John Deuss Goes On Trial In Holland
One-time Bermuda-based businessman John Deuss has gone on trial in the Netherlands accused of banking without a license, disguising unusual transactions and forming a criminal organisation that made possible large-scale carousel fraud in England.
Dutch media sources reported today [Mar. 26] that the 69-year-old banker and oil trader was standing trial in Arnhem along with his sister Tineke in a court hearing which is expected to last at least 18 days.
Multi-millionaire Mr. Deuss [pictured] was arrested in Bermuda in 2006 during an investigation into carousel fraud, a sophisticated swindle which costs European taxpayers billions of pounds a year.
Mr. Deuss, who was then chairman of the Bermuda Commercial Bank [BCB], was detained by police on Bermuda after his disappearance from his luxury home in Smith’s Parish triggered an island-wide manhunt.
He later appeared in court and eventually agreed to be voluntarily extradited to Holland.
The Bermuda court was told Dutch authorities wanted him for questioning on suspicion of money laundering, handling stolen goods and “being in charge of a criminal organisation”.
An international warrant had been issued for Mr Deuss’s arrest after a bank he owned on Curaçao, in the Dutch Antilles, was closed in 2006 during an Anglo-Dutch investigation into carousel fraud.
British Customs officials had discovered that every individual arrested and charged with the fraud in the UK in the previous two years had an account at the First Curaçao International Bank [FCIB].
After raiding its headquarters and freezing its assets, investigators discovered that about 2,500 British citizens suspected of carousel fraud held accounts there.
Mr. Deuss later “temporarily” stepped down as chairman and chief executive of Bermuda Commercial Bank due to the criminal probe.
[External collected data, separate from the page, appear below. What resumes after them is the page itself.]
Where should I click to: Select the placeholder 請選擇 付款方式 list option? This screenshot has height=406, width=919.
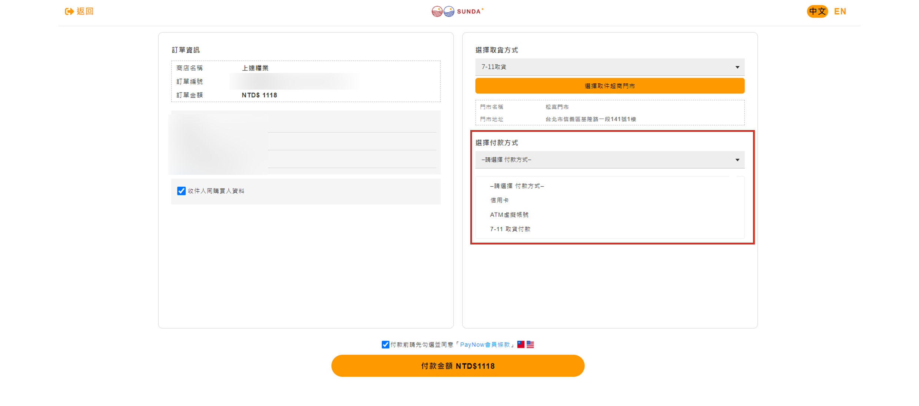pos(517,186)
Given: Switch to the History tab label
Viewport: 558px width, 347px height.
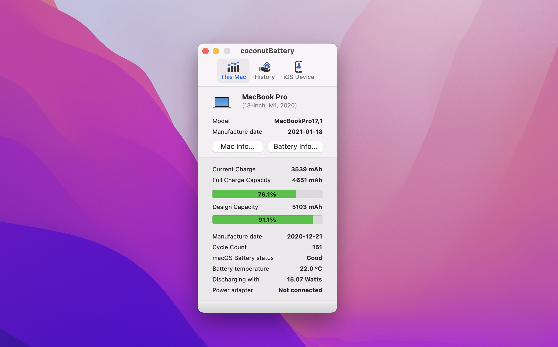Looking at the screenshot, I should pos(265,77).
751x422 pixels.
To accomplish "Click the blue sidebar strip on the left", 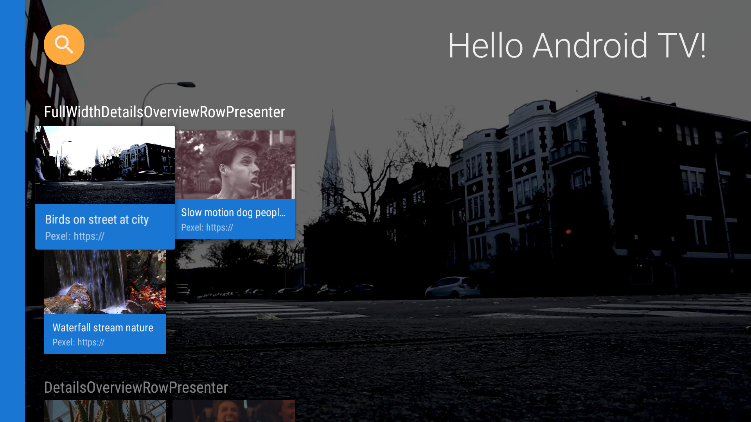I will click(12, 211).

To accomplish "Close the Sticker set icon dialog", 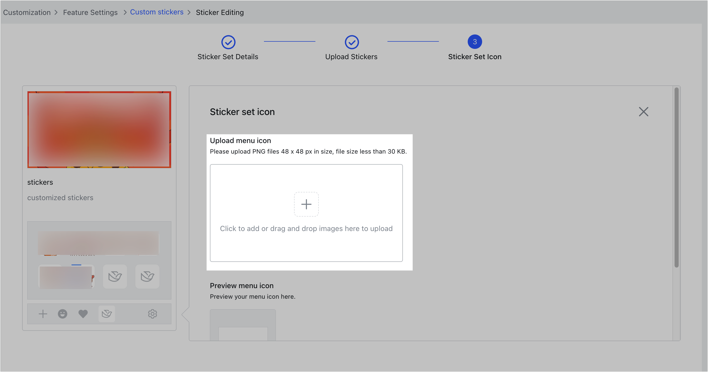I will pyautogui.click(x=644, y=112).
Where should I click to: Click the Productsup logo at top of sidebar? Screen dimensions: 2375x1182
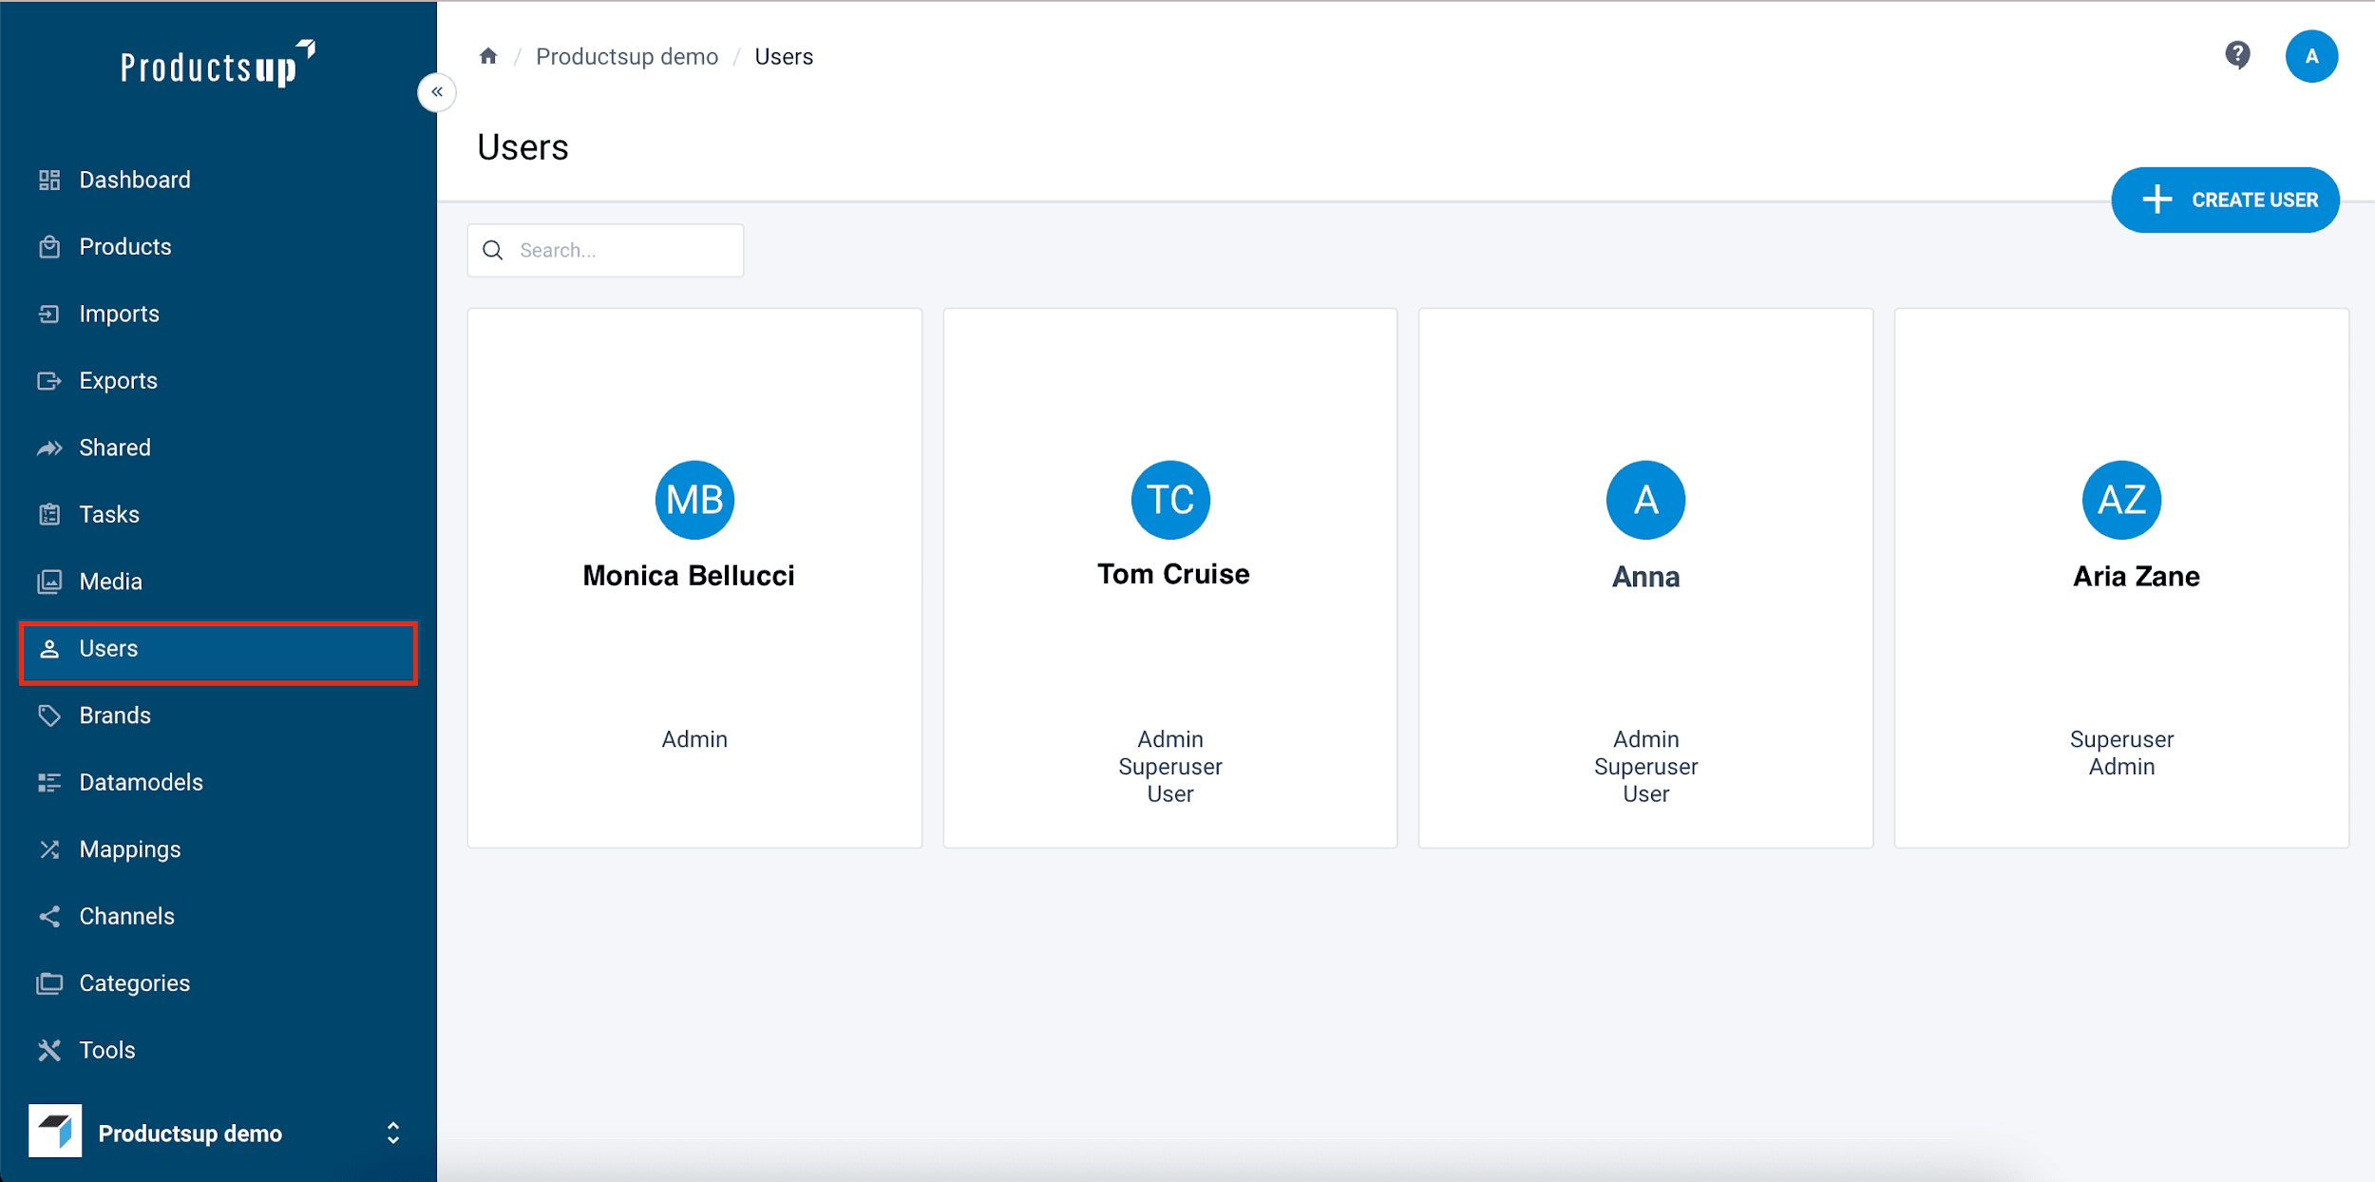coord(218,65)
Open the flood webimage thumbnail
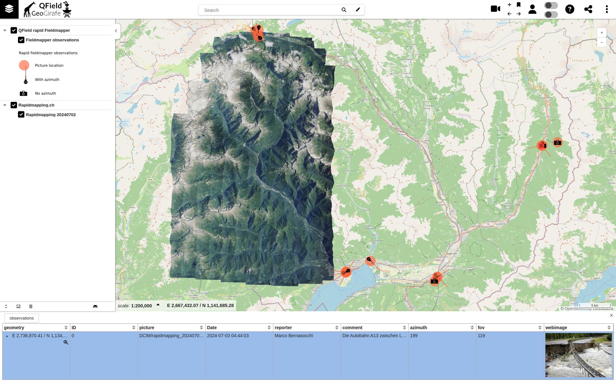Screen dimensions: 616x385 coord(578,355)
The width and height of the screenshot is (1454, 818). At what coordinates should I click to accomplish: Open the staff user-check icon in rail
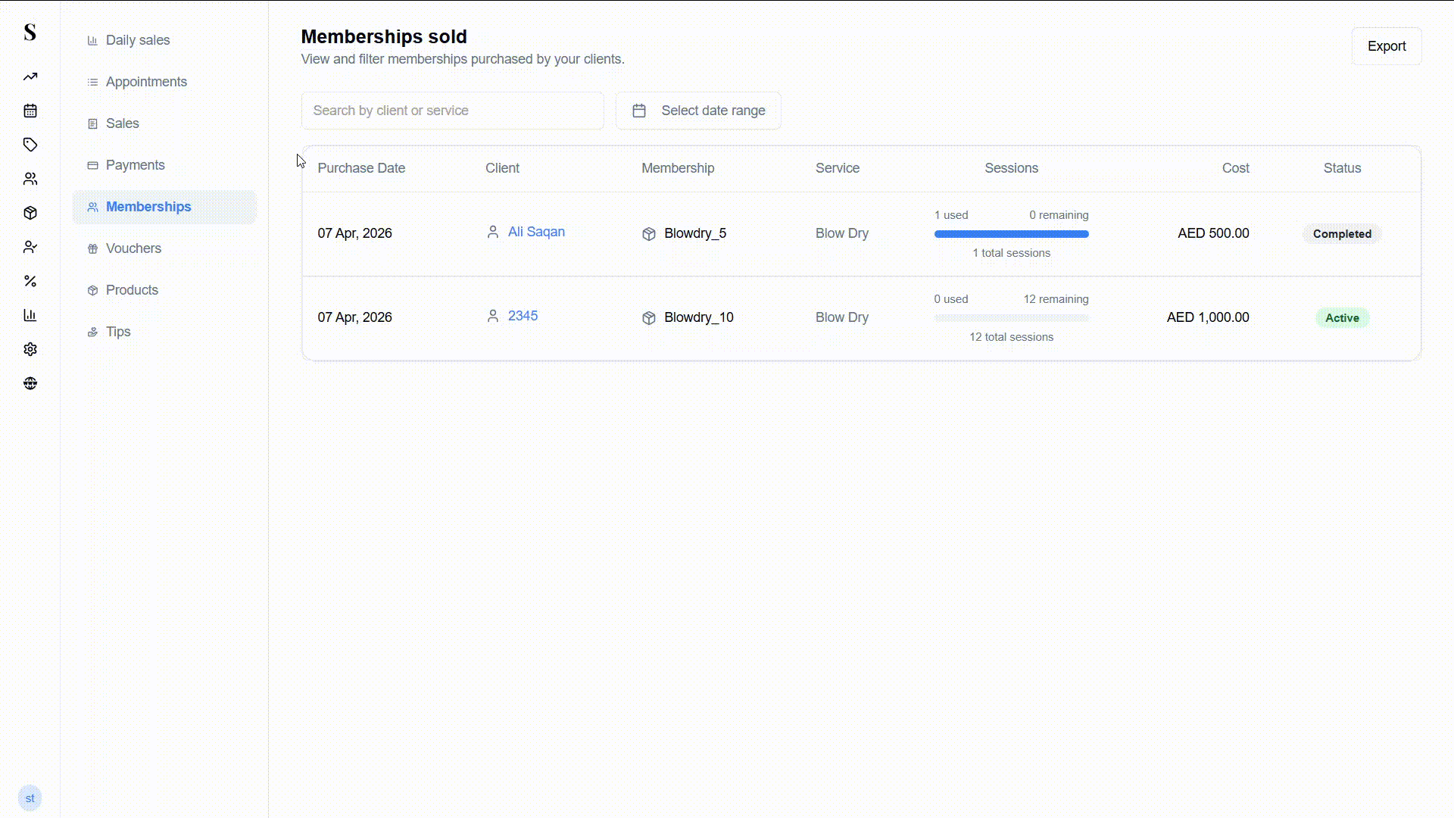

At the time FCIB, wholly owned by Mr. Deuss, was BCB’s biggest shareholder, with a 47 per cent stake. His sister, Tineke Deuss, was a director of FCIB.
Mr. Deuss, who had a home in Bermuda for 30 years and ran his TransWorld Oil company from the island, was once one of the world’s best-known oil dealers.
He came to prominence in the 1980s when he supplied the South African apartheid regime with oil, defying United Nations embargoes.
Since then he has also traded in Russian oil; in the 1990s, he became president of the Oman Oil Company.
The beat goes on!
Wake Up Bermuda!
The BMA does such a wonderful job! LOL
Wow..John Swan’s best bud..
Show me your company!
Makes me wonder if there is a correlation between the state of Bermudas economy and the situation Mr. Duess finds himself .
Mountbatten,
Ya think!
One never knows what goes on behind closed doors – unless you’re there of course!